▶ Task requirements
Omit the pictures. Transcribe exactly the lines below, from the one with "Where should I" up to and including the last.

▶ Exercise inputs
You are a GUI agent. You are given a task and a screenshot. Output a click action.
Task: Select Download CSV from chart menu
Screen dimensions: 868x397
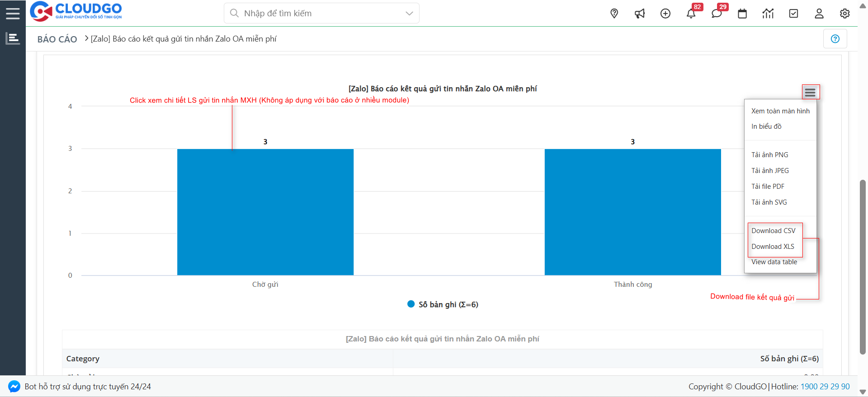click(773, 231)
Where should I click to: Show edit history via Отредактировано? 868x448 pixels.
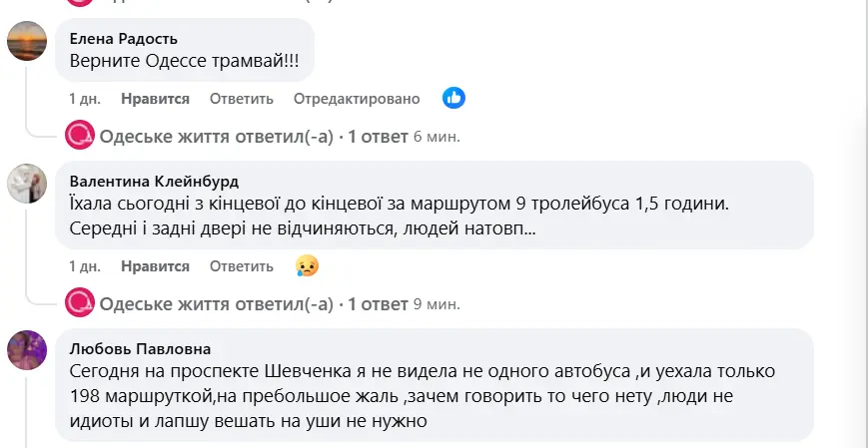coord(357,99)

▶ Expected answer
Where should I click to: Show edit history via Отредактировано? 868x448 pixels.
coord(357,99)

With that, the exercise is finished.